Problem requirements:
Find and copy the lines in the records beneath this task that contain the word "Switch".

Source data:
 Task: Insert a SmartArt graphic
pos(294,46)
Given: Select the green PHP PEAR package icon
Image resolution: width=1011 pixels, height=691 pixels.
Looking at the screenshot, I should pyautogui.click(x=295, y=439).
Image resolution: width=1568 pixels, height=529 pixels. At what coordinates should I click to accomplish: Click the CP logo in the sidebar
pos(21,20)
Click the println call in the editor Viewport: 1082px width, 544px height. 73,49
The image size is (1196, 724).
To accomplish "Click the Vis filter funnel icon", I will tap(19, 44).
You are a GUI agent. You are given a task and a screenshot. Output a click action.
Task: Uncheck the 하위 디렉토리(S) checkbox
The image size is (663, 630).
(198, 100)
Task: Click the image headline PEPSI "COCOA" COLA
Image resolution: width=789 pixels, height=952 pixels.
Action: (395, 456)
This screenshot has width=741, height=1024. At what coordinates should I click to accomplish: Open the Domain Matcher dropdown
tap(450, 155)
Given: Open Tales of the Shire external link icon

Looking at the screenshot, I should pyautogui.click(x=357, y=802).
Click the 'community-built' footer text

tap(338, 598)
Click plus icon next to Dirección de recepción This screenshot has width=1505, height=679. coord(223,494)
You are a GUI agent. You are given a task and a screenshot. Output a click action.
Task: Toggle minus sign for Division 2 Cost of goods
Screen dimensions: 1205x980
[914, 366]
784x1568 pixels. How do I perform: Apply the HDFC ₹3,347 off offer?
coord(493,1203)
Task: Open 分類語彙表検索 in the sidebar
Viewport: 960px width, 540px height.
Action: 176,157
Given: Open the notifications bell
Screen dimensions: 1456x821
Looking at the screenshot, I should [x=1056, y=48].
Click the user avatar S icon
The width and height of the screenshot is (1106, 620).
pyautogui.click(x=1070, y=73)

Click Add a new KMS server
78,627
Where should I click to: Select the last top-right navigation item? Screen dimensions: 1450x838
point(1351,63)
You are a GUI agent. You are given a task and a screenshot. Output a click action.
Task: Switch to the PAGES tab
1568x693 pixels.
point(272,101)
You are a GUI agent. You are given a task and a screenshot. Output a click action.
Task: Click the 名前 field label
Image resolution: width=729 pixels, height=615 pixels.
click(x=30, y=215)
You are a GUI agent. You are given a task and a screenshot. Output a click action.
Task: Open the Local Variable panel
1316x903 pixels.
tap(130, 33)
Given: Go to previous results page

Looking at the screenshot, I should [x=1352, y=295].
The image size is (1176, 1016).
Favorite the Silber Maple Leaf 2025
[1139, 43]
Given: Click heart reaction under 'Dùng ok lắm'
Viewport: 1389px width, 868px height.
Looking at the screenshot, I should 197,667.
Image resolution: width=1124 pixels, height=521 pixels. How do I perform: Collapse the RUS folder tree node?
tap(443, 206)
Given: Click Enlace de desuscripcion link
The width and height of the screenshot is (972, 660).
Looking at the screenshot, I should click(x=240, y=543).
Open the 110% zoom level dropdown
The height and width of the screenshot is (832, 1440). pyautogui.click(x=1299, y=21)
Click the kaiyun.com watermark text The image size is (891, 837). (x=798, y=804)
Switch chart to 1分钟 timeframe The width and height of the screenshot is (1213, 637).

Response to this exercise:
Task: Switch to the PAGES tab
Switch chart to 1分钟 timeframe The width and height of the screenshot is (1213, 637).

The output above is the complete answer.